(Records from a dataset)
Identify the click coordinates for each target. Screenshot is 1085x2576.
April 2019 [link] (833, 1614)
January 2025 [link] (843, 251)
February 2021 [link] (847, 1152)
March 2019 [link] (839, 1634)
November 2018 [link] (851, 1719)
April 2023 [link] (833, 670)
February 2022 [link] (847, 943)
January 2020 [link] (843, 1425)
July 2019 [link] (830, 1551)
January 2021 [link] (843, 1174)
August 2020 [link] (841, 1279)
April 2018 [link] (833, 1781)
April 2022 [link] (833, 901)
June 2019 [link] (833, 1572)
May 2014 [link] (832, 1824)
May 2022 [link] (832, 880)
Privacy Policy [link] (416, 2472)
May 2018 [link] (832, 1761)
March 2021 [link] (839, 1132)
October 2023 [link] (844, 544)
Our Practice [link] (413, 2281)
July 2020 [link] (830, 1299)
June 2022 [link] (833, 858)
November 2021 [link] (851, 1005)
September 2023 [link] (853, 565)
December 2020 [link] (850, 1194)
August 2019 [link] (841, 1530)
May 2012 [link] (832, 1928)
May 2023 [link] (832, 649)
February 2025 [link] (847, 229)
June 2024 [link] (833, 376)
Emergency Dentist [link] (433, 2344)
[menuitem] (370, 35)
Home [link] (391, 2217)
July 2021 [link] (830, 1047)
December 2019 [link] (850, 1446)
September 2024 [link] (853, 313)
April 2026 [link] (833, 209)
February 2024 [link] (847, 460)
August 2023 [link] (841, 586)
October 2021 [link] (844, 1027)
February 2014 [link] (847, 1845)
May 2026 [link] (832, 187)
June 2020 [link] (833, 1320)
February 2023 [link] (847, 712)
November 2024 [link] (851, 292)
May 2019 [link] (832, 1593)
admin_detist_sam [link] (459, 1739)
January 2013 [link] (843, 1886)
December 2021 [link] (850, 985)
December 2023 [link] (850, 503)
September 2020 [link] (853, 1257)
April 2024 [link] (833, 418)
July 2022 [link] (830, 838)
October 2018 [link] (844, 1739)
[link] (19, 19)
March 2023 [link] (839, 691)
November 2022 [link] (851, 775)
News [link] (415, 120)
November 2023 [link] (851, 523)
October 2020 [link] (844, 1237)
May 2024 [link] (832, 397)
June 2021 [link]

— WORK ORDER —
Nothing but an exact copy of the records belongs in the answer.

— EXERCISE RESULT —
Identify the click coordinates for each target. Screenshot is 1085x2576.
April 2019 [link] (833, 1614)
January 2025 [link] (843, 251)
February 2021 [link] (847, 1152)
March 2019 [link] (839, 1634)
November 2018 [link] (851, 1719)
April 2023 [link] (833, 670)
February 2022 [link] (847, 943)
January 2020 [link] (843, 1425)
July 2019 [link] (830, 1551)
January 2021 [link] (843, 1174)
August 2020 [link] (841, 1279)
April 2018 [link] (833, 1781)
April 2022 [link] (833, 901)
June 2019 [link] (833, 1572)
May 2014 [link] (832, 1824)
May 2022 [link] (832, 880)
Privacy Policy [link] (416, 2472)
May 2018 [link] (832, 1761)
March 2021 [link] (839, 1132)
October 2023 [link] (844, 544)
Our Practice [link] (413, 2281)
July 2020 [link] (830, 1299)
June 2022 [link] (833, 858)
November 2021 [link] (851, 1005)
September 2023 [link] (853, 565)
December 2020 [link] (850, 1194)
August 2019 [link] (841, 1530)
May 2012 [link] (832, 1928)
May 2023 [link] (832, 649)
February 2025 [link] (847, 229)
June 2024 [link] (833, 376)
Emergency Dentist [link] (433, 2344)
[menuitem] (370, 35)
Home [link] (391, 2217)
July 2021 [link] (830, 1047)
December 2019 [link] (850, 1446)
September 2024 [link] (853, 313)
April 2026 [link] (833, 209)
February 2024 [link] (847, 460)
August 2023 [link] (841, 586)
October 2021 [link] (844, 1027)
February 2014 [link] (847, 1845)
May 2026 [link] (832, 187)
June 2020 [link] (833, 1320)
February 2023 [link] (847, 712)
November 2024 [link] (851, 292)
May 2019 [link] (832, 1593)
admin_detist_sam [link] (459, 1739)
January 2013 [link] (843, 1886)
December 2021 [link] (850, 985)
December 2023 [link] (850, 503)
September 2020 [link] (853, 1257)
April 2024 [link] (833, 418)
July 2022 [link] (830, 838)
October 2018 [link] (844, 1739)
[link] (19, 19)
March 2023 [link] (839, 691)
November 2022 [link] (851, 775)
News [link] (415, 120)
November 2023 [link] (851, 523)
October 2020 [link] (844, 1237)
May 2024 [link] (832, 397)
June 2021 [link]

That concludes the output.